What you need to do
Revise the stretch of the film review from "But that's not" through "own little world.", and write it out with "junior high" changed to "middle school".

Quoted passage
This is yet another in the series of reviews of ephemeral films from the Prelinger archive.

Today's offering is "The Snob". This comes from the class of short guidance films, produced to instruct teenagers in the "proper" way to behave. See the previous post for a description of these films.

This specimen involves Sarah, a high school student who doesn't have many friends. As the film opens she's trying to get her algebra homework done despite the noisy teen party next door. Her mother comes in and gently tries to nag her into making friends with those nice young people. Sarah is rather snippy with Mom, and sends her away.

Meanwhile, next door, Ron's party is over, and his mother is helping him clean up. She nudges him into inviting Sarah. He doesn't want to. See, the other kids just drop in without needing an invitation, and he thinks that giving Sarah a special invitation will just encourage her to think herself better than everyone else.

This is where another instructional film should step in and point out that dropping in without an invitation would be very rude, and that as antediluvian as it may seem to Ron and his mother, some people cling to these old ways, and they really don't mean it as snobbery. Hmm, but I guess butting in like that would be rude, too.

But that's not really the problem. Ron has Sarah all figured out. See, she used to be the smartest girl in elementary school; but when they got to junior high, and then senior high, that was no longer the case. Now she feels she has to raise her status by snubbing her classmates.

That's Ron's theory, anyway. It's true that Sarah does show some jealousy toward students she thinks get by on less work than she does---"apple-polishers", she calls them. But she also seems just absorbed in her own little world.

Her father tries to get her to talk about it, and that's where all this comes out. He seems to think it's all her fault though. Try to like people, he tells her. "Friends are important in this world." And then he hits her upside the head with a parental non-sequitur: "All these people you don't like---aren't they happier than you are?" This is supposed to be the money quote, the stinger, the zinger, the line that makes her think. Feh. (In his book Mental Hygiene, Ken Smith says that this line makes you want to either "burst into tears or put your fist through a wall." I'll take wall, please.)

Source material
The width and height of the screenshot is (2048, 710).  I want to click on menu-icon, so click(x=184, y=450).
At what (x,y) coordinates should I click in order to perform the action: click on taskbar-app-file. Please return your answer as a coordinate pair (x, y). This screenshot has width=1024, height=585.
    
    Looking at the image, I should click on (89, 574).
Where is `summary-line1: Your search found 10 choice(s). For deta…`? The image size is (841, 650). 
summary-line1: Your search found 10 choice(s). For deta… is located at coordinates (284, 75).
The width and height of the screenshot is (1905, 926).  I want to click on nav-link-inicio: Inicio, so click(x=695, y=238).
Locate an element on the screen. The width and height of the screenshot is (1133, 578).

Exercise output
But that's not really the problem. Ron has Sarah all figured out. See, she used to be the smartest girl in elementary school; but when they got to middle school, and then senior high, that was no longer the case. Now she feels she has to raise her status by snubbing her classmates.

That's Ron's theory, anyway. It's true that Sarah does show some jealousy toward students she thinks get by on less work than she does---"apple-polishers", she calls them. But she also seems just absorbed in her own little world.